En janvier, Ruth écrivit à Judd que Son Excellence avait un hoquet dont il n’arrivait
pas à se débarrasser et Judd répondit dans une lettre qu’une cliente de Geneva,
dans le nord de l’État, recommandait le jus de pamplemousse. Ruth additionna le
remède de chlorure de mercure, mais au lieu de mourir, Albert vomit toute la
journée et guérit. Avec un mélange de déconvenue et d’admiration renouvelée,
Ruth assura à son amant qu’elle n’avait jamais vu quelqu’un d’aussi moribond
s’en sortir aussi bien.
    Judd lui opposa pompeusement que son attitude était
monstrueuse. Mais lorsqu’ils dînèrent au Zari’s, le week-end suivant, il lui
déclara sur le ton de la confidence :
    « C’est un vrai mystère pour moi. Si tu m’avais dit que
tu voulais tuer un chien ou un chat, j’aurais rompu avec toi. Et pourtant,
j’avoue une excitation que je ne comprends pas.

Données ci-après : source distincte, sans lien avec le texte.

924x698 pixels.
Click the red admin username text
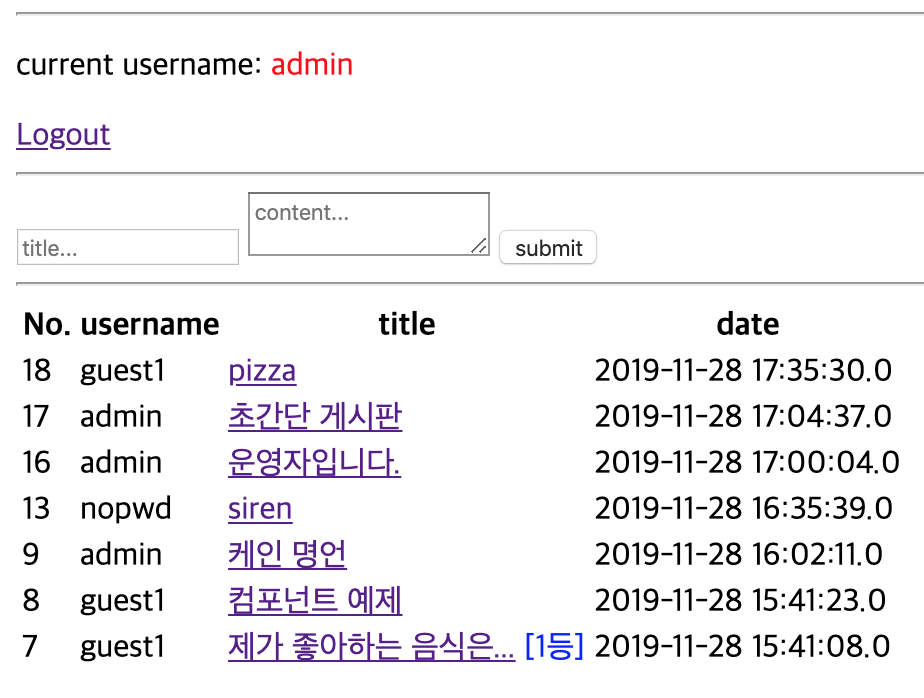(x=312, y=65)
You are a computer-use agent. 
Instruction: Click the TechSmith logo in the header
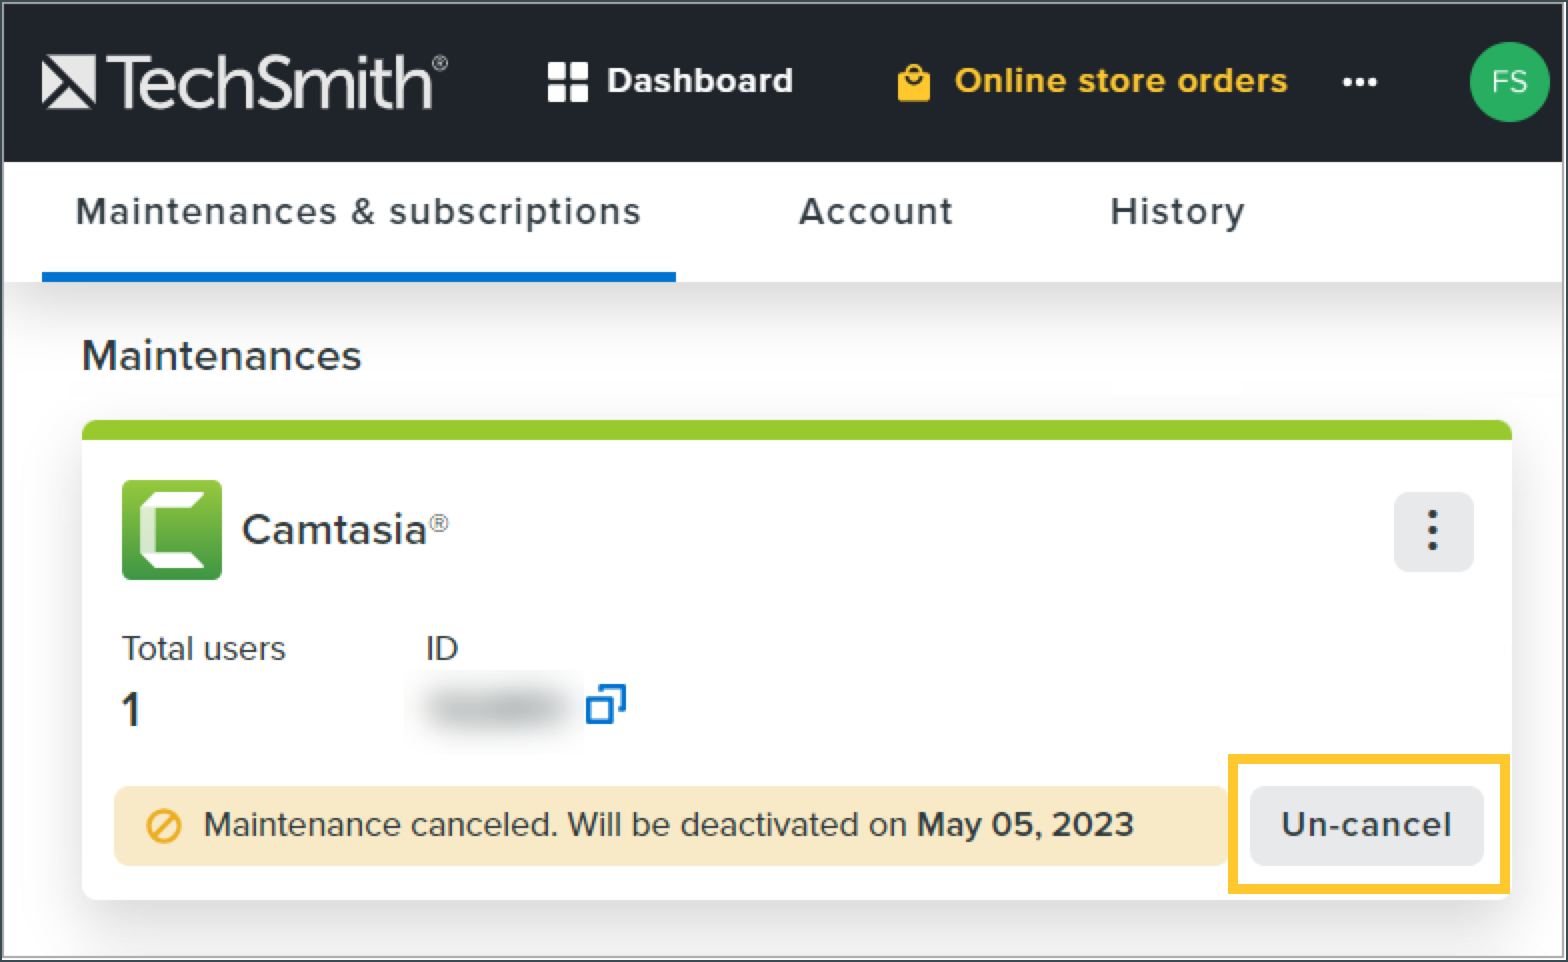coord(240,81)
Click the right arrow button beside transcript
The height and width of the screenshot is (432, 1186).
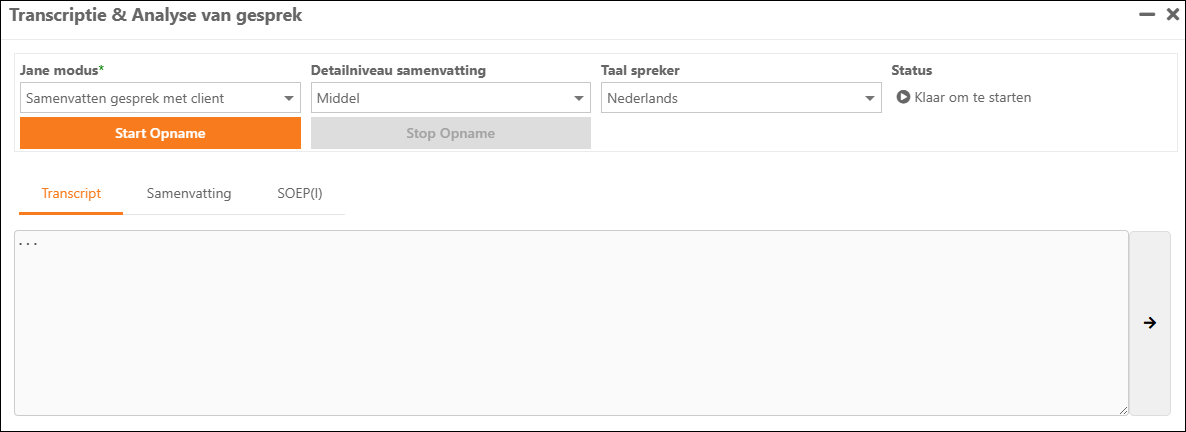(1150, 323)
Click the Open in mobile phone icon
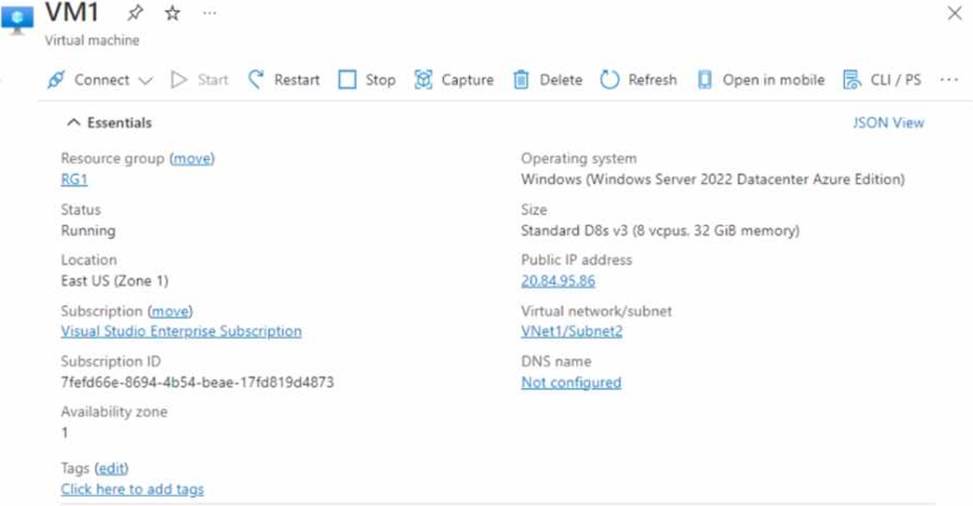The height and width of the screenshot is (506, 973). [x=704, y=80]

Je suis transporté par ton
intrépidité. Ton jusqu’au-boutisme. » Judd dévissa le bouchon en argent de
sa flasque, remplit son verre de tord-boyaux aromatisé au genièvre et en siffla
la moitié.
    « Je suis habité par deux êtres différents, Ruth. L’un
s’efforce d’avoir une vie normale, mais il en est complètement incapable,
tandis que l’autre aspire au bizarre, à l’interdit et exerce un ascendant
grandissant sur moi. Je suis une épave. Je cherche ma veste partout, puis je
m’aperçois que je l’ai sur le dos. J’ouvre les robinets de la baignoire, puis
j’oublie et j’inonde par terre. J’ai l’impression d’être dans le coma. Hier,
Isabel et Jane sont venues m’accueillir à la gare et j’étais tellement dans le
brouillard que je suis passé à côté d’elles sans les reconnaître. »
    Ruth s’esclaffa.
    « Mais ce n’est pas drôle du tout pour moi, Ruth !
Nous nous connaissons depuis un an et demi seulement et, sous tous rapports, je
suis pris dans ce que les pilotes de biplans appellent une “vrille mortelle”.
Mais pour rien au monde je ne souhaiterais en sortir. Tu es une énorme
aberration…
    — Merci bien.
    — Oh, je ne l’entendais pas ainsi, ma chérie. Je veux
dire que tu es l’objet de tout ce que je fais. L’origine de tout ce que je
suis. Est-ce que je fais sens ? »
    Ruth prit les mains de Judd dans les siennes.
    « Seulement si tu l’entendais comme un compliment.
    — Honnêtement, ce n’est pas de la flatterie.